### Défi 1
Relevez tous les noms de personnes cités dans le texte sur la commune du moyen âge.
### Défi 2
Prolongez le texte sur la commune du moyen âge au-delà de sa dernière phrase.

### Texte de la page
━━━━━━━━━━━━━━━━━━━━

C’est une croissance naturelle, appartenant, comme la tribu et la commune de village, à une certaine phase de l’évolution humaine, et non pas à telle nation ou à telle région.

C’est pourquoi la science universitaire ne la saisit pas, et c’est pourquoi Augustin Thierry et Sismondi qui, eux, avaient compris l’esprit de l’époque, n’ont pas eu de continuateurs en France, où Luchaire est encore seul aujourd’hui à reprendre plus ou moins la tradition du grand historien des époques mérovingienne et communaliste ; C’est pourquoi encore, en Angleterre et en Allemagne, le réveil des études sur cette période, et une vague compréhension de son esprit, sont d’origine toute récente.

La commune du moyen âge, la cité libre, tire son origine, d’une part, de la commune de village et, d’autre part, de ces mille fraternités et guildes qui furent constituées en dehors de l’union territoriale. Fédération entre ces deux sortes d’unions, elle s’affirme sous la protection de son enceinte fortifiée et de ses tourelles.

━━━━━━━━━━━━━━━━━━━━

### Extrait des données
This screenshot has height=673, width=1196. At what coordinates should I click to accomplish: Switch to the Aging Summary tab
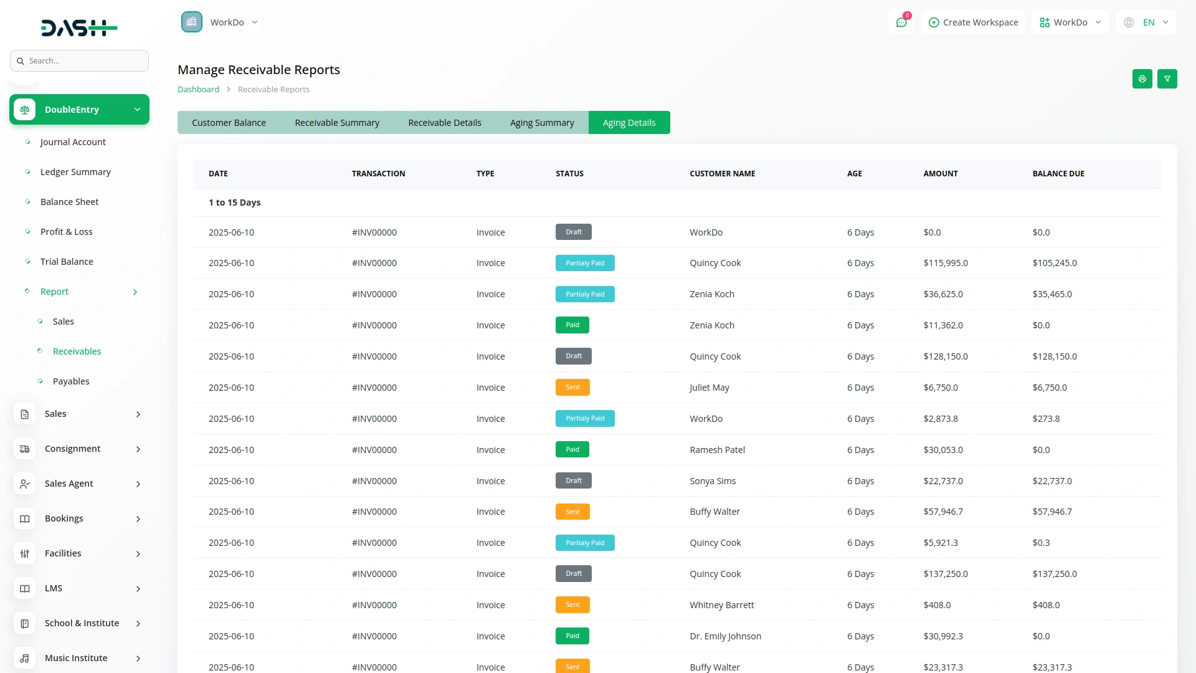click(541, 123)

━━━━━━━━━━━━━━━━━━━━

### Réponse 1
Augustin Thierry, Sismondi, Luchaire

### Réponse 2
Dans mainte région, elle fut une croissance naturelle. Ailleurs, — et c’est une règle pour l’Europe occidentale, — elle fut le résultat d’une révolution. Lorsque les habitants de telle bourgade se sentaient suffisamment protégés par leurs murs, ils faisaient une « con-juration ». Ils se prêtaient mutuellement serment d’abandonner toutes leurs affaires pendantes concernant les insultes, les batteries et les blessures, et ils juraient, dans les querelles qui surgiraient désormais, de ne jamais plus recourir à un autre juge que les syndics qu’ils nommeraient eux-mêmes. Dans chaque guilde d’art ou de bon voisinage, dans chaque fraternité jurée, c’était depuis longtemps la pratique régulière. Dans chaque commune de village, telle avait été la pratique autrefois, avant que l’évêque ou le roitelet eût réussi à y introduire, et plus tard à y imposer, son juge.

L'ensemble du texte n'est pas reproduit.